Mas, no alvoroço das opiniões que então se desencadeia, a ser degustado por todos os lados, o ensejo célere desanda para a baixaria - o que, ao debate, só pode trazer benefícios, pois ninguém de posse dos cinco sentidos teria a idéia de atribuir qualidades intelectuais extraordinárias ao Trog do Parlamento, projetado por Haacke, ou ao conceito de uma "cultura condutora" [leitkultur], proposto por Merz. Loge disso, o que se cultiva é uma tradição arquidemocrática, na pureza de uma cultura (Reinkultur) alegremente sem conteúdo e praticamente destituída de substância: o discurso público, a incluir o maior número de cidadãos possível.

Eventualmente, até sem provocadores o mecanismo do debate funciona. Já as decisões de grêmios tão pueris como a Conferência do Ministéria da Educação (reforma ortográfica), a covarde falta de decisão (Berliner Stadtschloss) ou, simplesmente, um olhar retrospectivo em direção ao passado de certos políticos: seja Joschka Fischer, no embelezamento da selvageria dos seus anos de juventude, ou o já mencionado Friedrich Merz, na tentativa de tornar mais selvagem do que realmente o foram os belos tempos da sua mocidade - tudo isso dá ensejo a incontáveis programas ou cadernos especiais, comentários, interpretações, piadas.

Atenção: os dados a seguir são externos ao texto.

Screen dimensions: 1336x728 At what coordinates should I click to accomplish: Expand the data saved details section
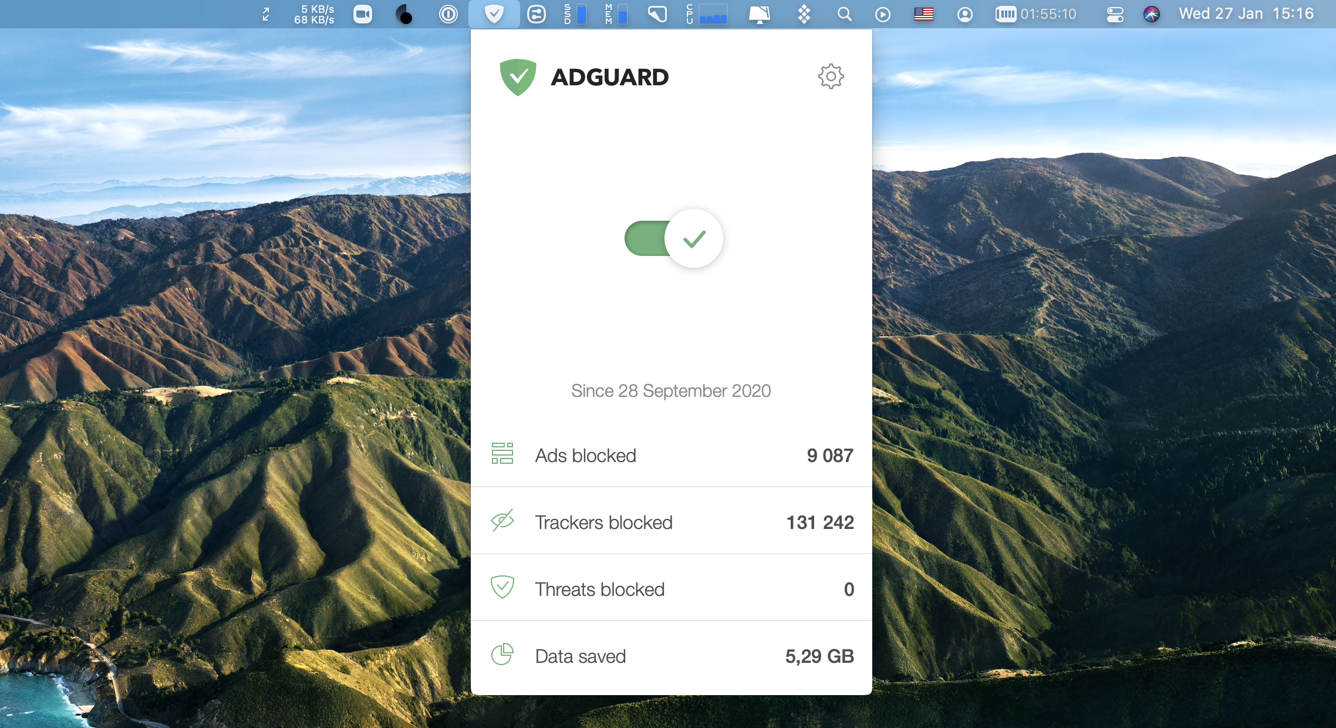[672, 656]
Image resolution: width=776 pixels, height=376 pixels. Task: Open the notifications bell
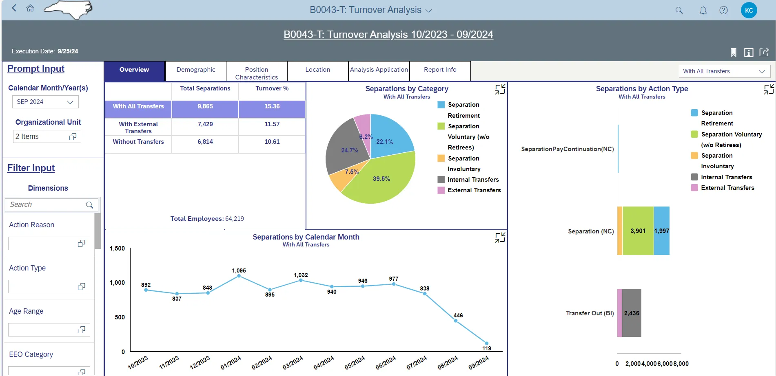pos(703,11)
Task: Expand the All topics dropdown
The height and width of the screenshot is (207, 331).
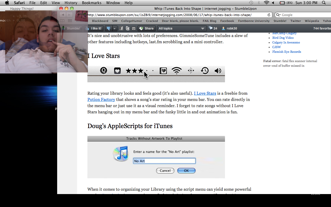Action: point(182,28)
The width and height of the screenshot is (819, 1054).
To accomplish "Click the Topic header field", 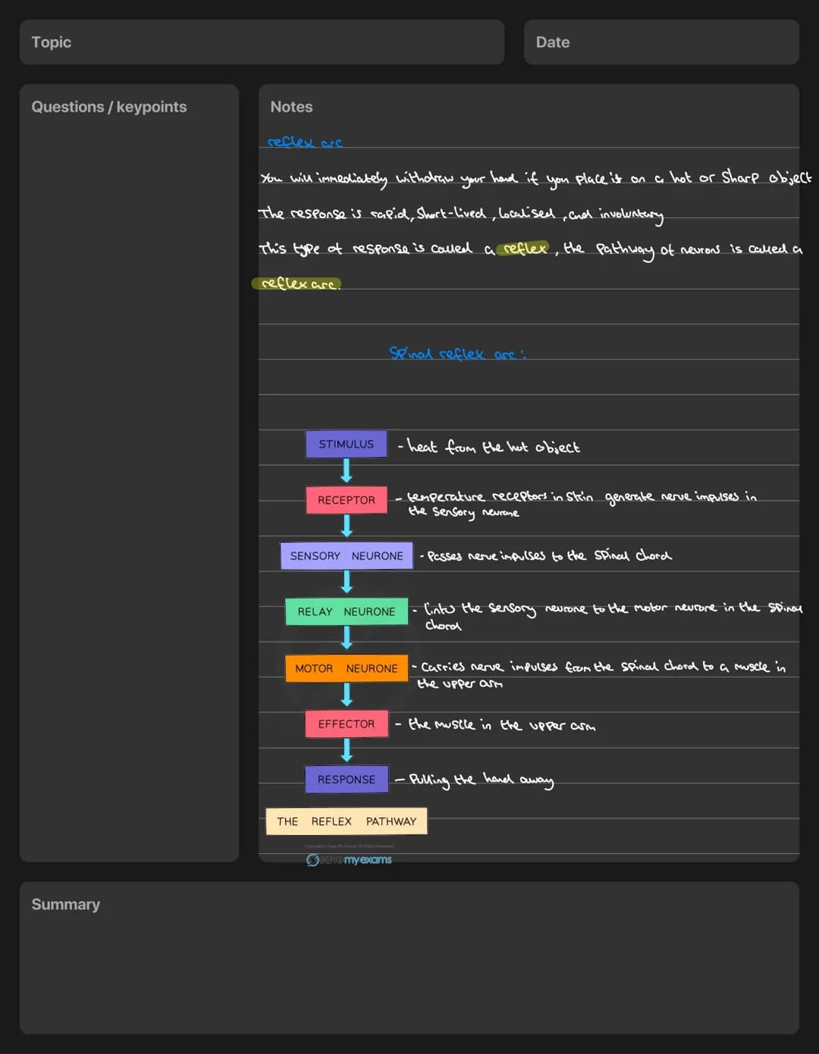I will [x=262, y=42].
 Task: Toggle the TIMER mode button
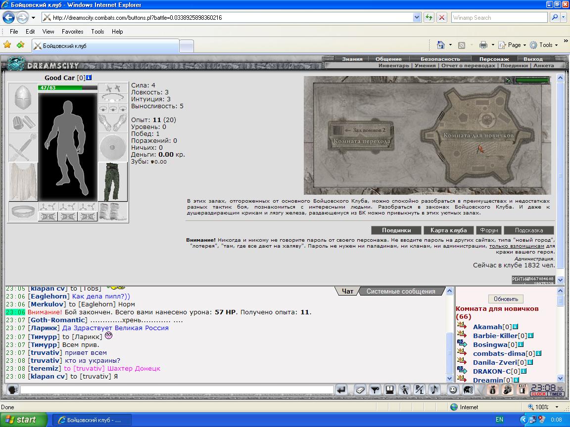point(556,394)
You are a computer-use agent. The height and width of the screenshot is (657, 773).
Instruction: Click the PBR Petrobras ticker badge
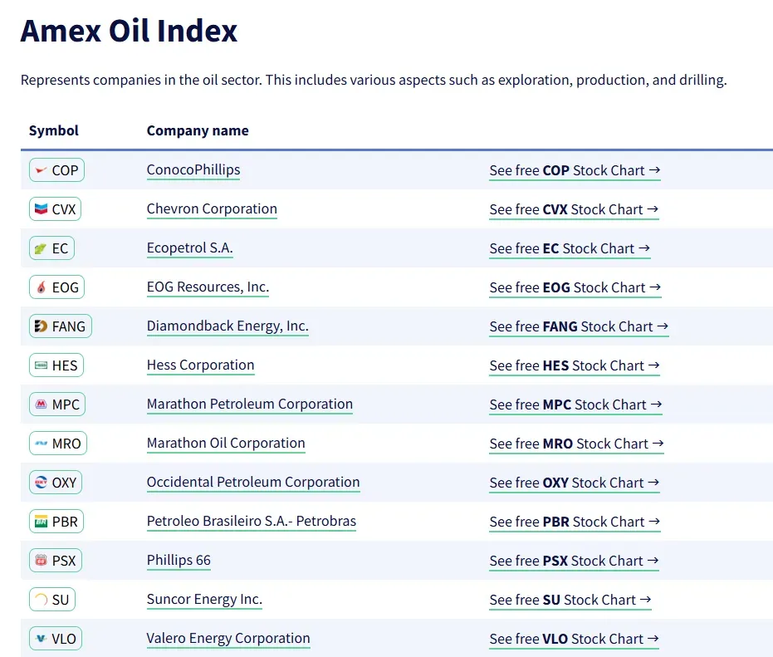coord(56,522)
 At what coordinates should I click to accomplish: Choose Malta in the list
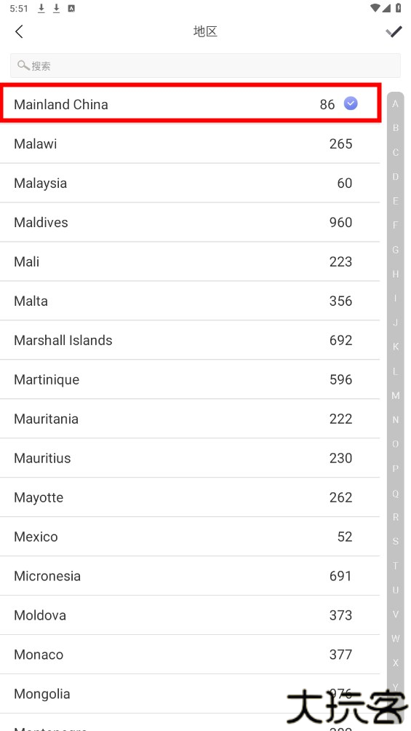(190, 301)
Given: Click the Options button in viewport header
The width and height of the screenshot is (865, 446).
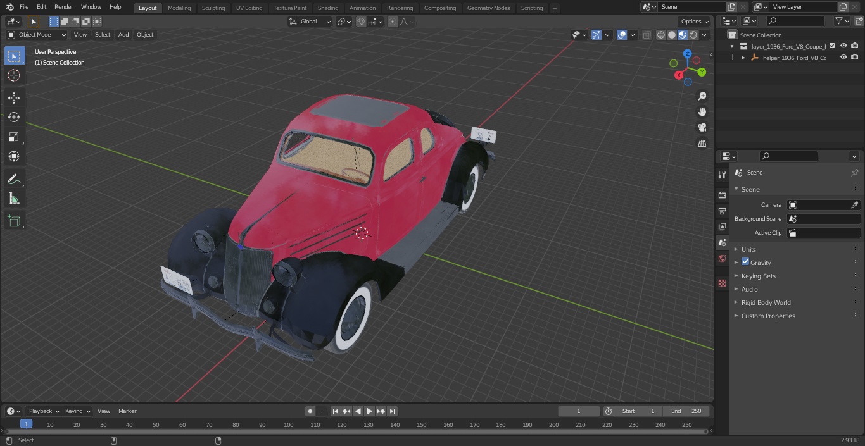Looking at the screenshot, I should [695, 22].
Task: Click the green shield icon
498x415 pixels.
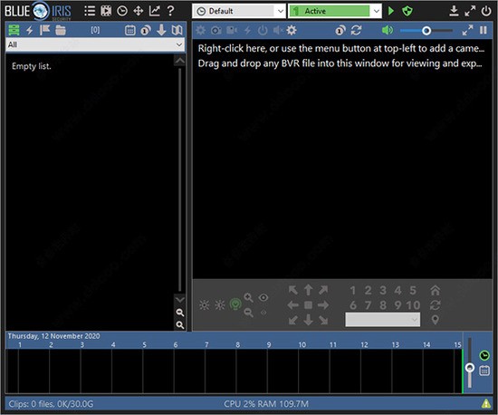Action: (x=407, y=11)
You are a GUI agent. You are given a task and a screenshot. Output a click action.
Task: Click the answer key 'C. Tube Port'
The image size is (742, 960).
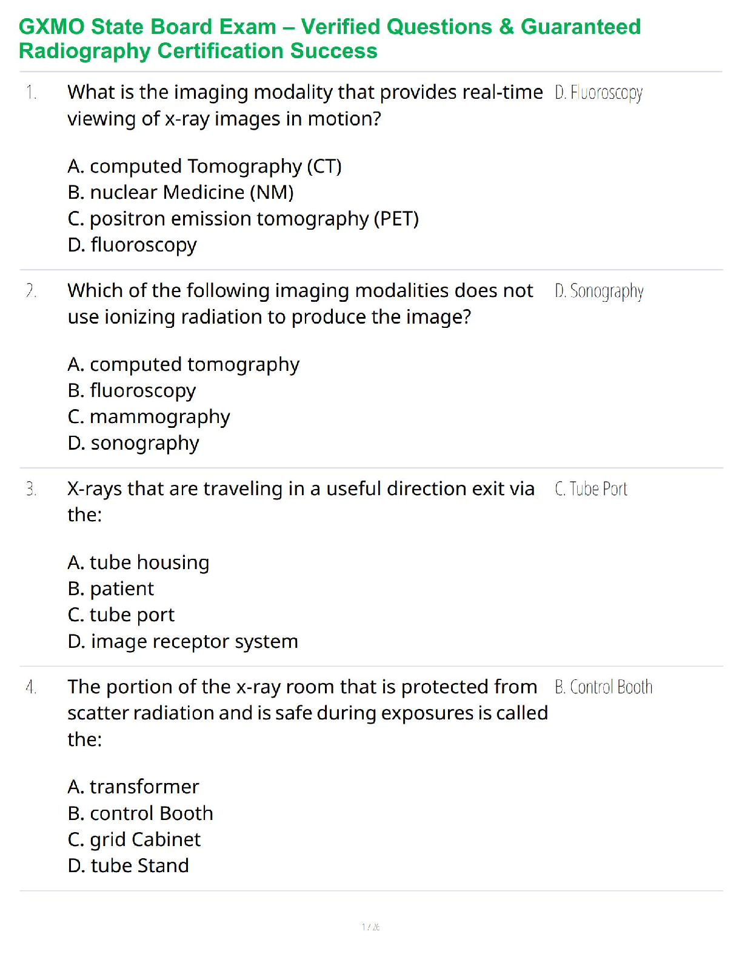(591, 489)
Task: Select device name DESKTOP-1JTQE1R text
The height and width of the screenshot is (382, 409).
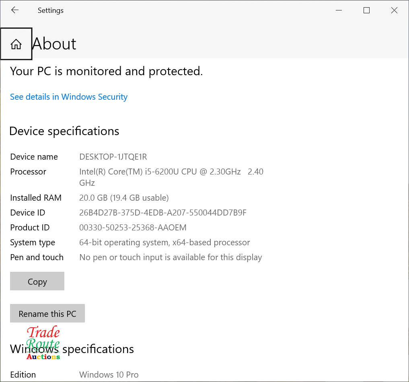Action: coord(113,157)
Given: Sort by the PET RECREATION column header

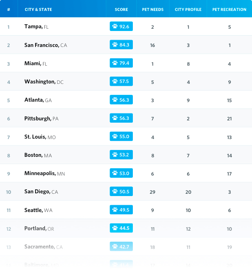Looking at the screenshot, I should (x=229, y=10).
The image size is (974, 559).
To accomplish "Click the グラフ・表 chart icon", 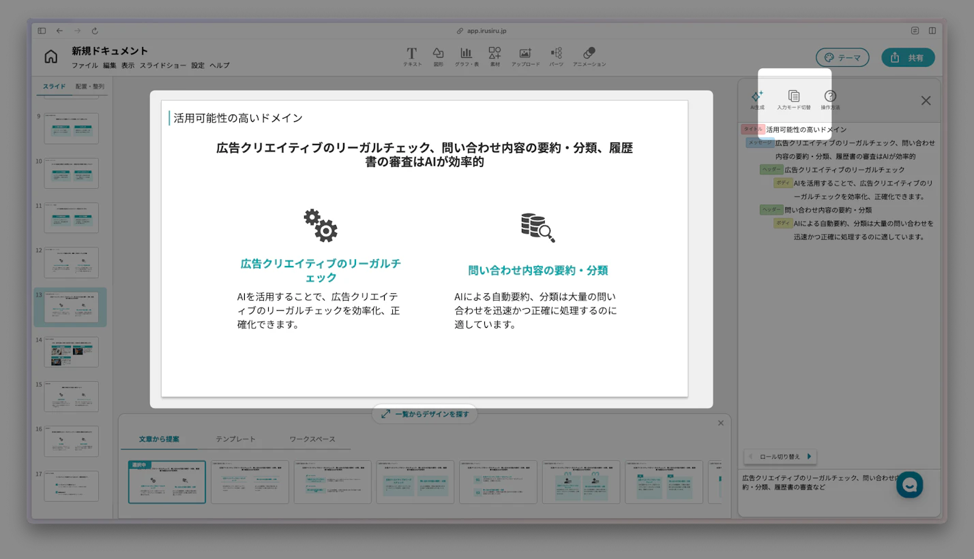I will click(467, 54).
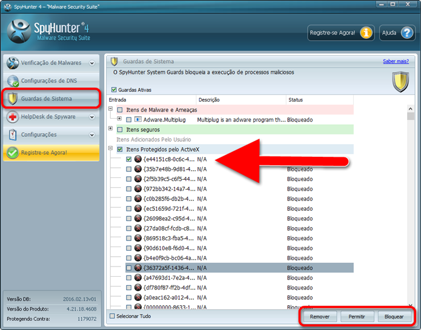Uncheck the {e44151c8-0c6c-4... entry checkbox
This screenshot has height=330, width=421.
pyautogui.click(x=128, y=159)
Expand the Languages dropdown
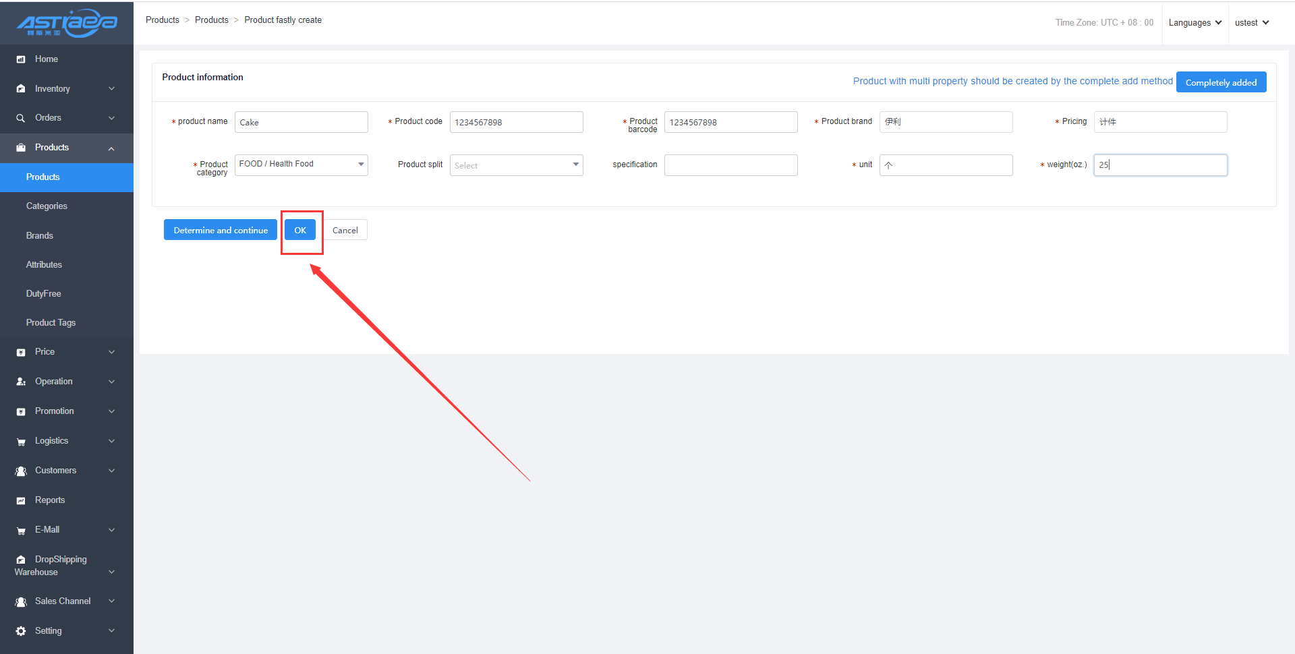 [1195, 23]
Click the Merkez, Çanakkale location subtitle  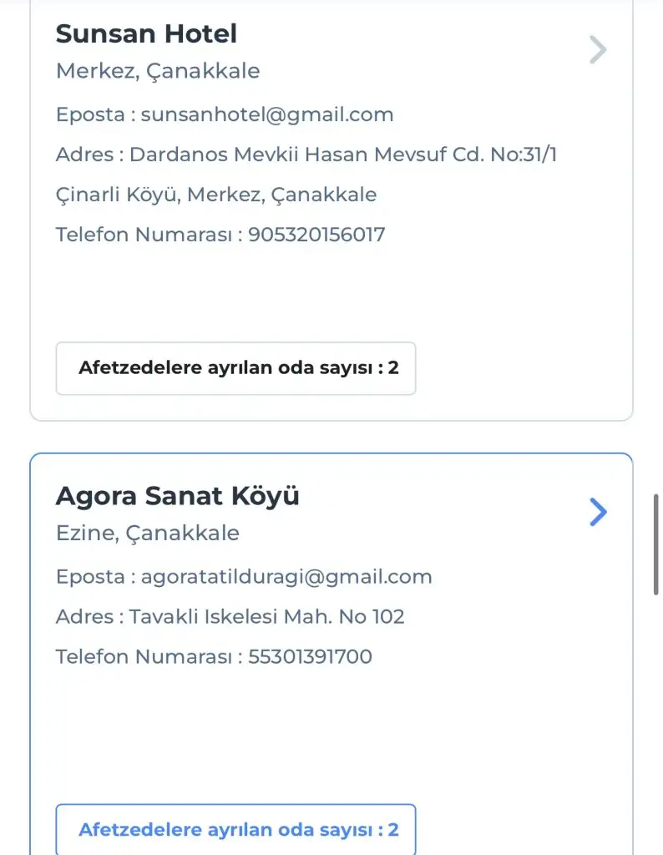tap(158, 71)
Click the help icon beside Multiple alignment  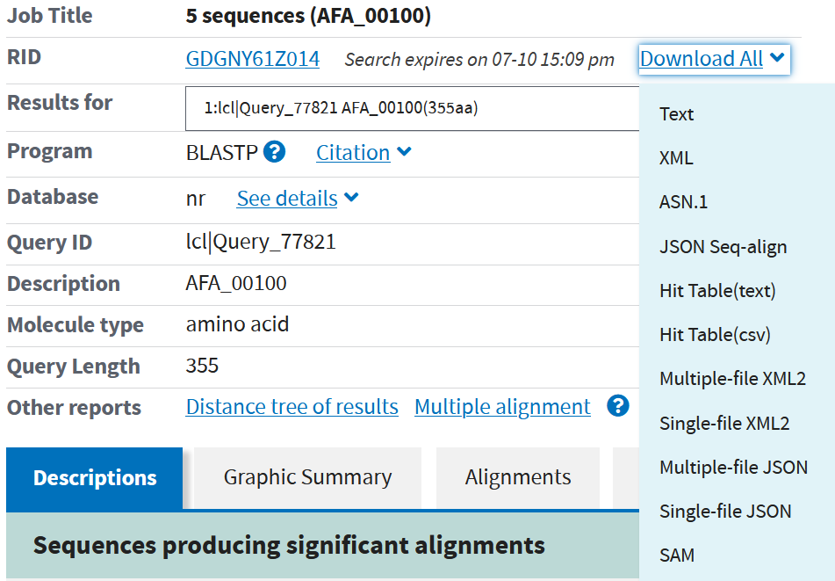tap(618, 406)
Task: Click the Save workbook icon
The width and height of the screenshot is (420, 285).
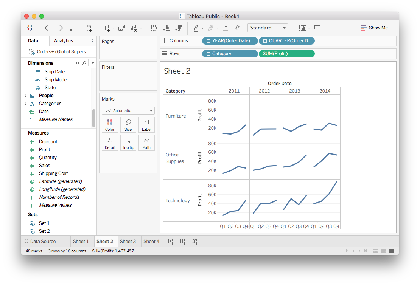Action: 72,28
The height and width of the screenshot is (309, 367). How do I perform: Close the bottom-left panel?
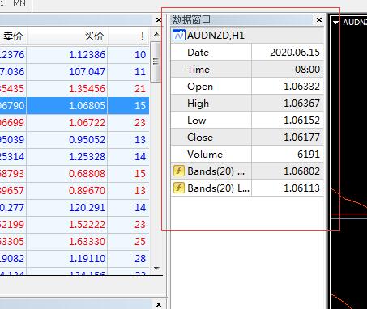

Naturalmente, é o momento em que se está prestes a franzir a testa em profundas rugas com raízes na crítica da cultura, ou a questionar se não seria melhor que os debates passassem a girar em torno a temas um pouco mais substanciais. Admitamos: não fala em favor do cultivo da democracia um político (Fischer ou Merz) que prega mentiras em público aos eleitores - e, assim, no sentido da auto-purificação democrática, o correto é que, flagrado na mentira, ele deva efetivamente pagar pelo que fez. Que o conteúdo destas mentiras - um só teto comunitariamente repartido com a terrorista Margrit Schiller (Joschka Fischer) ou os cabelos curtos e a bicicleta em substituição às longas madeixas e à lambreta (Friedrich Merz) - em última instância não é, de um modo vulgar e impreciso, tão destituído de substância quanto perguntar se "Kuss" deve ser escrito com "ss" ou com "ß" - questão que há tantos anos abala a Alemanha - sobre isso, parece não haver disputas.

Por outro lado: Não vivemos uma época extraordinária, na qual temos a pachorra de nos inflamar diante de certos temas? Tempos sem notícias, diz um velho ditado, são bons tempos. Que terra abençoada não deve ser esta, na qual um pilão no Parlamento Nacional, um plano para a reconstrução de uma antiga edificação ou uma mudança nas regras da colocação de vírgulas podem, a tal ponto, fazer com que os ânimos fiquem acirrados.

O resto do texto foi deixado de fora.